Most of these trees are neither old nor valuable and were planned to be chopped down, but now in response to heavy protests the company has decided to re-plant the trees instead. A public procurement tender will be called for this service within days, he added.

The decision not to fell these trees will “cost more money and time” and is professionally not well justified, but if protesters insist, they will hear them out, Sághi said.

On the dispute over changes to greenery in the park, he repeated earlier statements that “top category” green areas, which means no structure can come between the soil and the green surface, will increase from 57.1% to 61% after the construction.

As regards complaints about violence security guards used against protesters last week, Sághi said he considered the “degree of security at the project site unnecessary,” but the “quality” of protests had made tight security required. He said there were mistakes committed by the guards, but “fundamentally they were not in breach of the laws”.

The opposition Democratic Coalition (DK) has called for an investigation of the actions of security guards in Budapest’s City Park at protests last week. Last Wednesday, police removed activists from the Hungexpo site, where they had been camped for over a 110 days in protest against the planned works, including chopping down trees. Police started procedures against 63 activists and made 12 arrests.

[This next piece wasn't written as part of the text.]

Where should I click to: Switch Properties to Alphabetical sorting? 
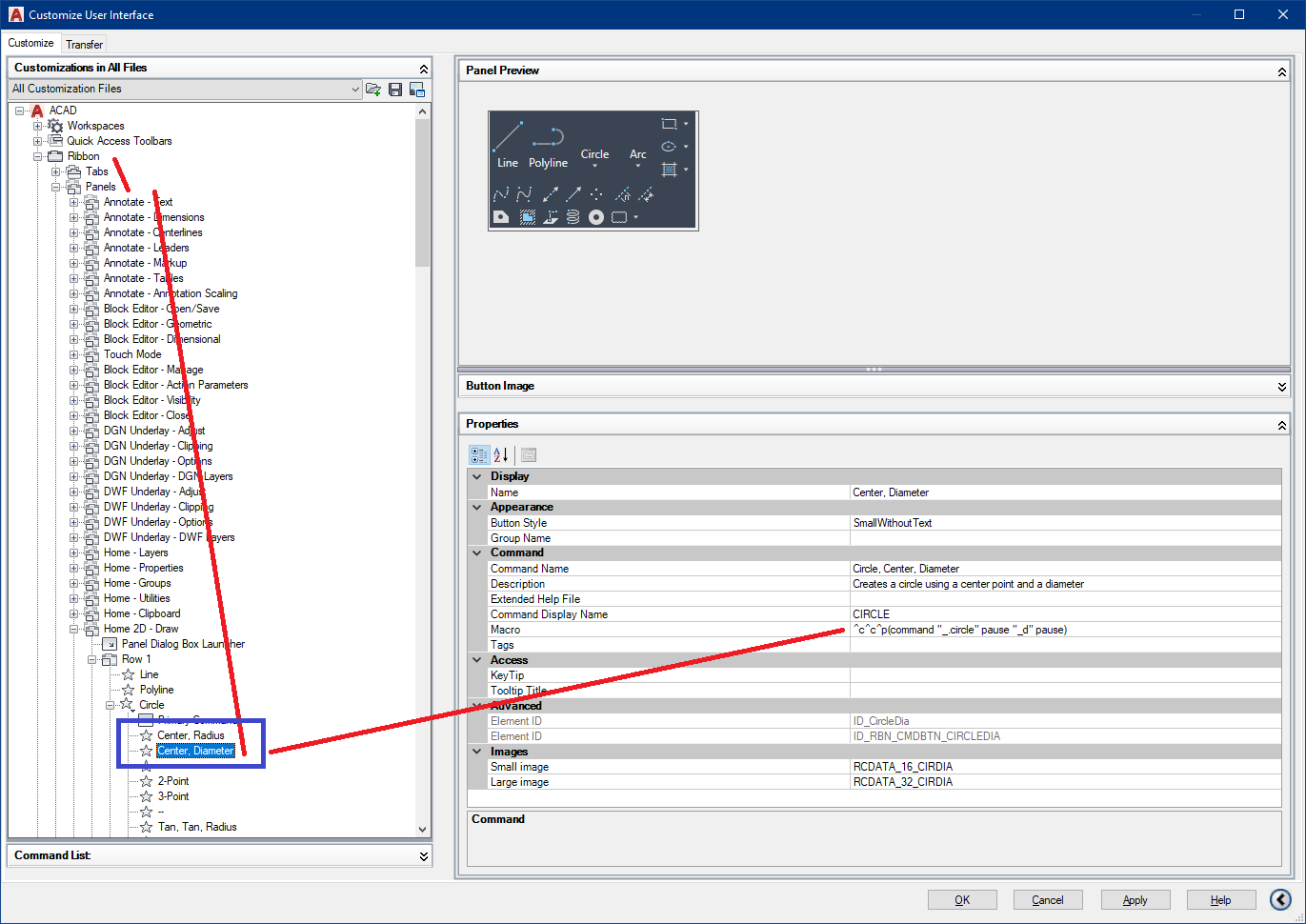[x=497, y=454]
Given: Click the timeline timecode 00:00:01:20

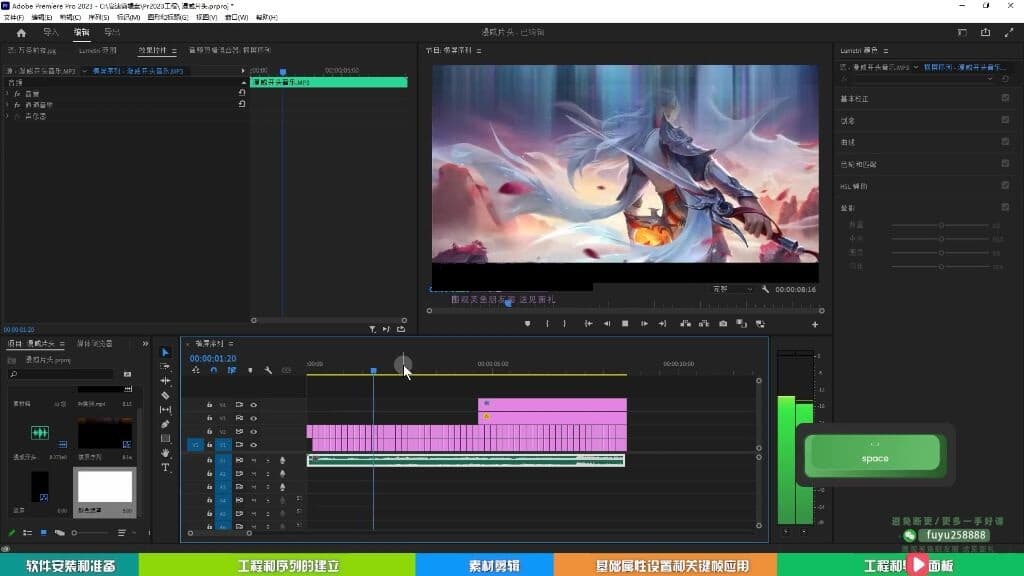Looking at the screenshot, I should pos(213,358).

Ligetvédők (Park Protectors) said in a statement that Városliget Zrt’s promise to leave healthy trees in the park was “nothing but a bluff”. The organisation said that the fact that only healthy trees will be spared means that “some experts will take good money and use their conviction to declare a lot of trees unhealthy”.

Replanting, especially in the summer, “most certainly means the death of a tree”, the statement added. The opposition Dialogue for Hungary (PM) party urged the introduction of photo IDs for all security guards operating in the city.

Rebeka Szabó, the party’s official, told a press conference on Thursday that protesters against the Liget Project were subject to several unlawful measures by “bald headed thugs who acted as security guards”.

She also called on police to screen security companies and make sure that they cannot employ “thugs, many of whom have police records for football hooliganism.”